In a statement issued late Friday evening, the Congress justified the loan it had given to the company before its shares were allegedly transferred to a Section 25 company, Young Indian, in which Sonia and Rahul have 38 per cent each.
"In furtherance of its objective and its political activities, it is a matter of pride for the Indian National Congress that it has supported The Associated Journals Limited, publisher of the National Herald... founded by Pandit Jawaharlal Nehru... The Congress has done its duty in supporting The Associated Journals Limited to help initiate a process to bring the newspaper back to health... This support was extended... in the form of interest free loans from which no commercial profit has accrued to the Congress," the party's media department chairman Janardan Dwivedi said in the statement.

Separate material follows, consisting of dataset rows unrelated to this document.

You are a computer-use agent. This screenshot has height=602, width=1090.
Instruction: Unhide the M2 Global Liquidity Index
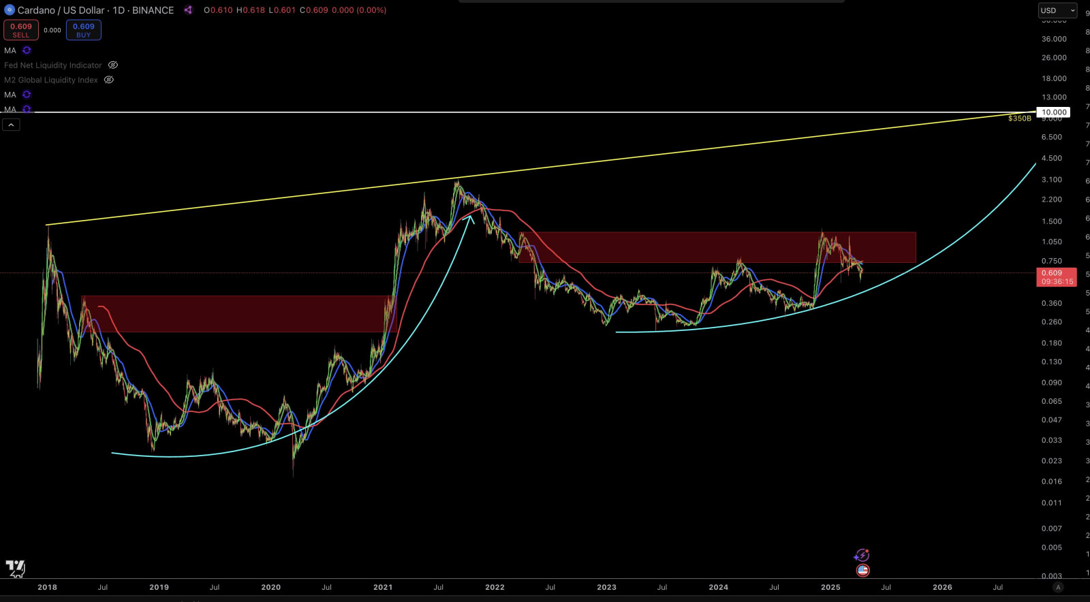109,80
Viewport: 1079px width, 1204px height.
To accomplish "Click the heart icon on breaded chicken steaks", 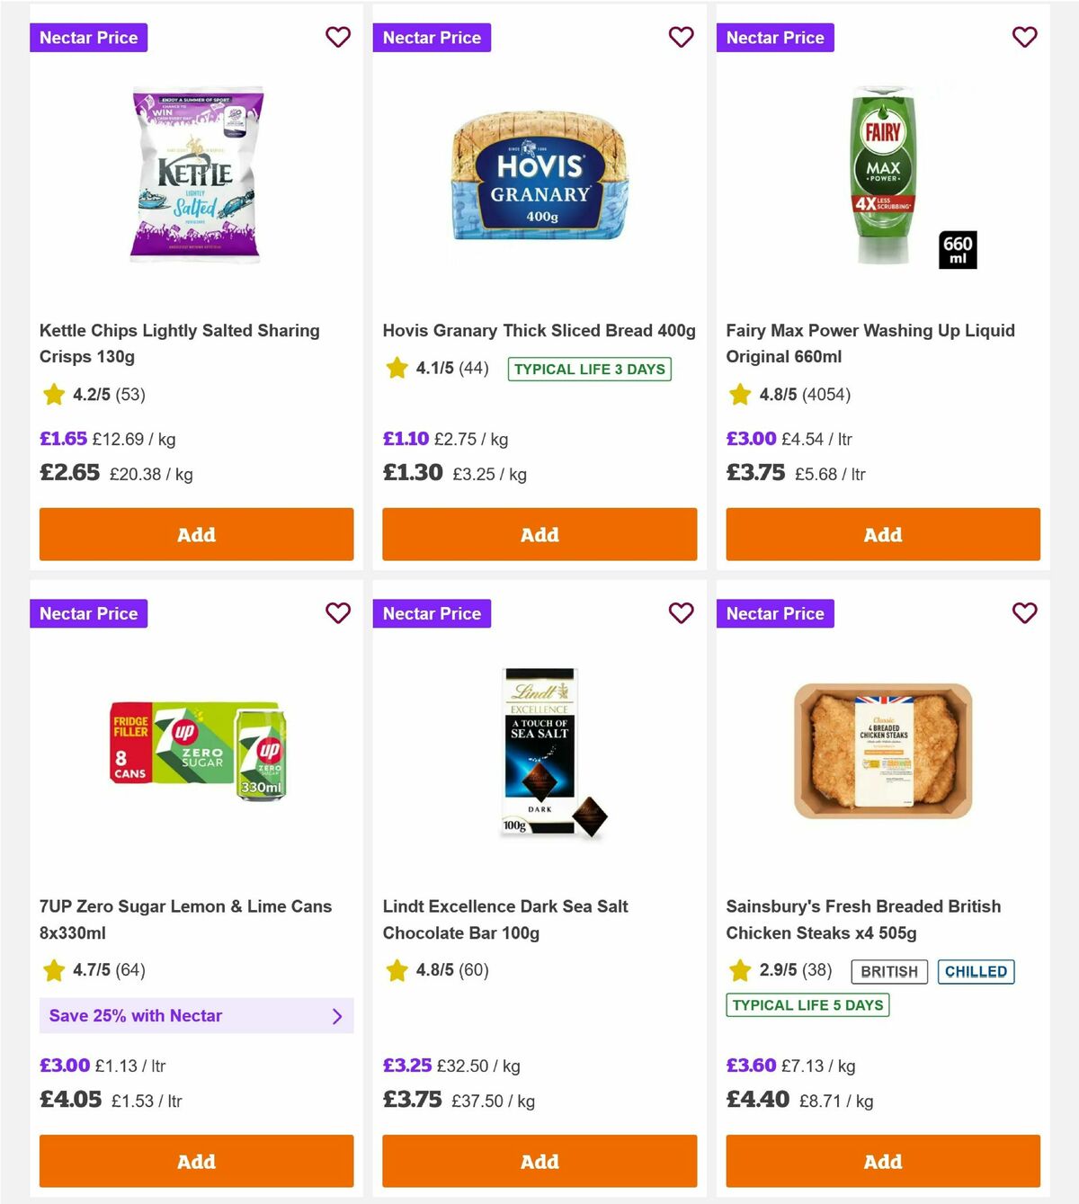I will point(1024,613).
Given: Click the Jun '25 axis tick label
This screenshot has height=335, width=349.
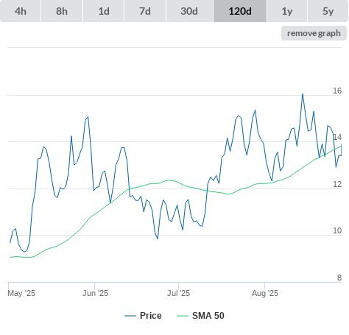Looking at the screenshot, I should [x=95, y=293].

Janata Party chief Swamy alleged on Thursday that the Congress had given unsecured loans to the tune of Rs 90 crore to The Associated Journals, which he said was illegal under the Income-Tax Act. Swamy had also alleged that Young Indian wrote off the loan due to the Congress for just Rs 50 lakh, and that by a board resolution, Associated Journals was sold by a transfer of shares to Young Indian.
Speaking in Shimla earlier, senior BJP leader Arun Jaitley asked the Congress for a straight answer to questions raised by Swamy, instead of merely repeating that the charges were "baseless" and "untrue".
For, Jaitley said, if Swamy's allegations were true, they amounted to the "gravest violation (by the Congress) of income-tax exemptions to political parties, and also electoral laws".